2014 has barely begun and already market risk is front and centre as an issue. Here, Temaswiss, the Singapore-based organisation working in areas such as wealth management training, ponders the challenges.
The following article is by Ranjan Chakravarty, chief executive of Temaswiss, an organisation headquartered in Singapore that describes itself as “Asia’s bespoke domain expertise training, impactful advisory and data sciences think-tank organisation”. (To see an article about the organisation, click here.) In this commentary, the CEO considers how market risk will be uppermost on investors’ minds this year. It has been a volatile start to the year: falling oil prices, a huge rise in the Swiss franc’s exchange rate and, most recently, concerns about the very future of the euro in the light of the Greek national elections at the weekend. Market risks are very high on the agenda at present.
The views expressed here are those of the author and his organisation. The editors here are grateful for the article and invite readers to respond.
The events of the last few weeks mark a turning point in world markets that have profound significance for the conduct of financial services, especially within the asset management industry. Most significantly, we see that the market risk quadrumvirate of energy-foreign exchange-money markets-equity has heralded its return to centre stage.
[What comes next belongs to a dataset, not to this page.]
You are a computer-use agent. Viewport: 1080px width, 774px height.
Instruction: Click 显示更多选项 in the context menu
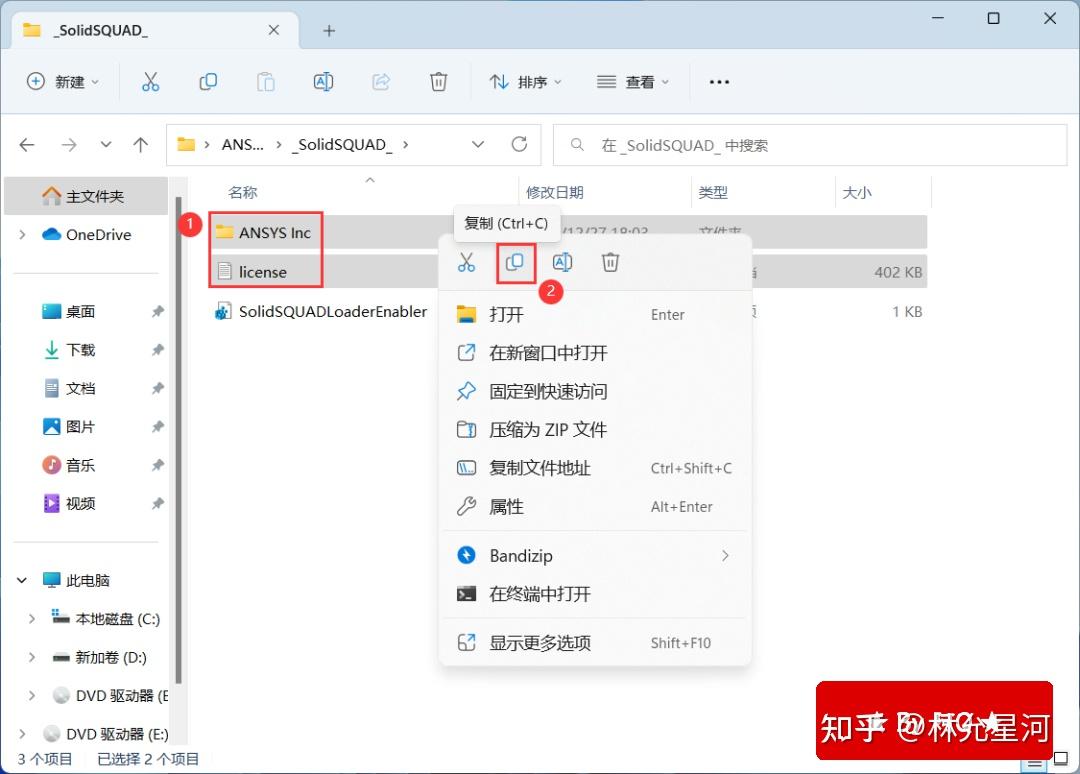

Beginning with energy, the oil price shock needs to be understood in terms of its ripple effect across portfolios that have traditionally been oil futures, which are a vast number, and have been caught off guard. The economic discourse now has moved to understanding oil supply and demand from demand alone, and speculation has moved away from discussion of a pricing rebound to just how low oil will go.
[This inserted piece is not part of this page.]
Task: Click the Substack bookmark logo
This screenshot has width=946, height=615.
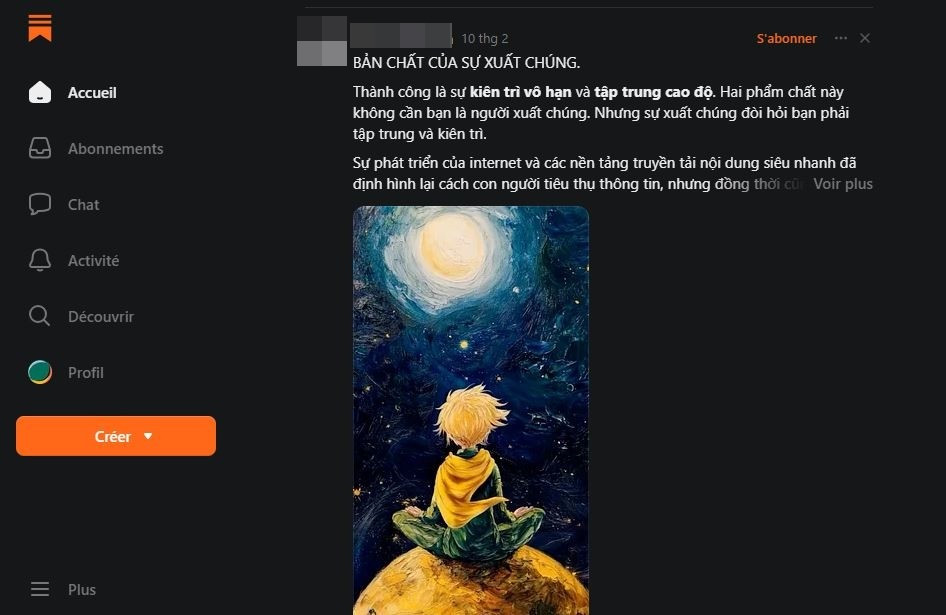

These have profound implications as the long-term long positions are facing severe mark to market impairment, and yet it is too early for moving to long-term shorts in oil futures. Hence, we should see renewed reallocation to short-term trading portfolios, which would induce a large amount of volatility into the market, calling for extensive reworking around market risk controls in this asset class.
In foreign exchange, the Swiss franc event has caused major consternation in the markets, as a major currency volte face leading to huge draw-downs takes us almost back to the pre-euro days of large foreign exchange swings in bellwether currencies. It is events such as these that make market risk managers nervous, as few, if any, market risk policies are equipped to deal with a flock of “black swans”. A follow-up to this kind of shock is that vulnerable emerging market currencies will likely come to be more tightly controlled, as volatility flows from the majors to the minors, and not the other way around. In this context, the [Russian] rouble’s fall is an additional volatility inducer, but its effect is expected to be limited. Hence, we can expect renewed focus on the currencies most directly affected by the Swiss franc and the euro, all the way down the market pyramid.
Knee-jerk responses
In money markets, the perspective we can offer is that it is notable to observe that on the heels of forex shocks come knee jerk policy rate reactions, and the Swiss National Bank is no exception. The rate cut decision will reverberate in the Swiss money market, inducing volatility and, if the effects persist beyond the very immediate term, will induce capital flight into instruments in other global markets at the short to medium end of the yield curve.
This is another case of potential volatility export, which can again get magnified as it makes its way through the global fixed income markets. We do not expect that compensating rate hikes in the US and elsewhere will serve to cancel out this volatility and this will likely have a snowball effect across global fixed income portfolios - another challenge for market risk.
In equities, 2015 begins with many markets flush with volatility. Some emerging markets like India have powered to all-time highs without any significant progress in the underlying real economy. The orderly policy-coordinated equity sell-off in the China market of last week is extremely significant, in that a major developing economy has actually taken proactive steps to temper off volatility. The excess volatility that has accumulated in various equity markets, especially in emerging markets, will need to be managed down without hugely impacting prices and value, which will be the largest and most critical challenge for risk managers this year, all of it centred on market risk.
Pulling all of these together, we foresee the impact of market risk on capital in 2015 in perhaps the most significant manner since the 1990s. Though it may be too early for us to see a "re-re-working" of Basel III, we expect that market risk management will see a resurgence, with renewed focus on risk control, extensive reworking of limits, revamping of stress tests and scenario analyses to accommodate the new reality, all of which will dovetail into capital reassessment in quick time.